Marie Curie, femme de science

Marya Sklodowska est née à Varsovie, en 1867, en Pologne alors partie intégrante de l’Empire russe et décède en France, à Passy en 1934. A la différence des nombreux Polonais venus trouver refuge dans l’Hexagone après leurs tentatives de révolution contre les tsars de Russie, Marie Curie est attirée par les sciences qu’elle étudie à l’Université de la Sorbonne. Elle devient alors la première femme à obtenir un doctorat en physique, en 1903. Le nombre d’étudiants polonais de la Sorbonne ne cesse d’augmenter au point d’obtenir en 1925 un pavillon au sein de la Cité universitaire.

Elle épouse Pierre Curie et s’appelle désormais Marie Curie. Ils travaillent sur la radioactivité de l’uranium et du radium qu’ils découvrent et dont ils réussissent à extraire un gramme pur. En 1903, leurs travaux et ceux d’Henri Becquerel sont récompensés par l’obtention du Prix Nobel de physique. Si ces découvertes scientifiques fascinent le public et reçoivent un accueil favorable, Marie Curie semble susciter une haine populaire comme en témoigne ces images publiées dans l’Excelsior en 1911. Ce quotidien, est l’un des premiers avec L’Illustration à traiter de l’actualité de la veille grâce à une trentaine de photographies exigeant un travail avec des agences et de nombreux photographes.

Analyse des images

Quand la presse s’en mêle…

Le portrait de Marie Curie fait la Une de l’Excelsior en janvier 1911. Elle y est représentée de face et de profil, les cheveux ébouriffés autour d’un large front, les yeux cernés et la bouche pincée. Ses traits sont accentués, dans le but de les interpréter en fonction des théories physiognomoniques, établissant une correspondance entre les traits physiques d’une personne et son caractère. Ainsi, sa tête est considérée comme « mixte », son arcade sourcilière révèlerait « un tempérament nerveux-bilieux » avec « une mentalité active, combinatrice, toujours en mal d’hypothèses logiques ».
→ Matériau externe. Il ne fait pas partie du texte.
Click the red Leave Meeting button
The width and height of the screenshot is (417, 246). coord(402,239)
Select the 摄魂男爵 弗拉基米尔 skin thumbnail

Une lettre de Marie Curie est également reproduite, dans laquelle elle confirme sa candidature à l’Institut des sciences.  D’après son écriture, Marie Curie aurait un « goût du recueillement, de la solitude. Conscience scrupuleuse et un peu mystique ».

Les critiques publiques se focalisent sur Marie Curie : c’est une femme, travaillant dans la science et étrangère de surcroît. Suite à la perte de son époux dans un accident en 1906, les attaques sont plus vigoureuses et l’Excelsior contribue largement à sa stigmatisation.

Les deux pages centrales et la dernière sont couvertes par deux grandes photographies légendées. Celles-ci sont imprimées plein cadre et détourées par un liseré noir et épais. Dans l’une, Marie Curie figure à gauche entourée de fioles, sur une balance et dans l’autre, Edouard Branly, l’inventeur du télégraphe sans fil fait le contrepoids. Le débat enflamme l’opinion publique : « Une femme entrera-t-elle à l’Institut ? ». La question latente concerne en réalité l’égalité homme-femme. Malgré la polémique, Marie Curie poursuit ses recherches et obtient son deuxième prix Nobel de chimie en 1911. Sa carrière est toutefois lésée dans la mesure où elle ne peut obtenir de chaire à la Sorbonne.

Interprétation

Du bouc émissaire à l’icône républicaine

En 1911, Marie Curie présente ses travaux à Bruxelles et reçoit l’estime d’Albert Einstein alors qu’au même moment elle est à nouveau blâmée en France. La presse la dénigre en révélant sa liaison avec son collègue Paul Langevin. L’Action française, conçue par Charles Maurras et La libre parole de l’antisémite Edouard Drumont dénoncent une corruption de la société française par la présence étrangère, provoquant une série d’insultes et menaces à l’encontre de Marie Curie. Un petit comité composé de savants dreyfusards, de Paul Painlevé et de Raymond Poincaré intervient pour que ces attaques cessent. Marie Curie semble avoir cristallisé une angoisse inconsciente et collective liée à la guerre et au rejet de l’étranger.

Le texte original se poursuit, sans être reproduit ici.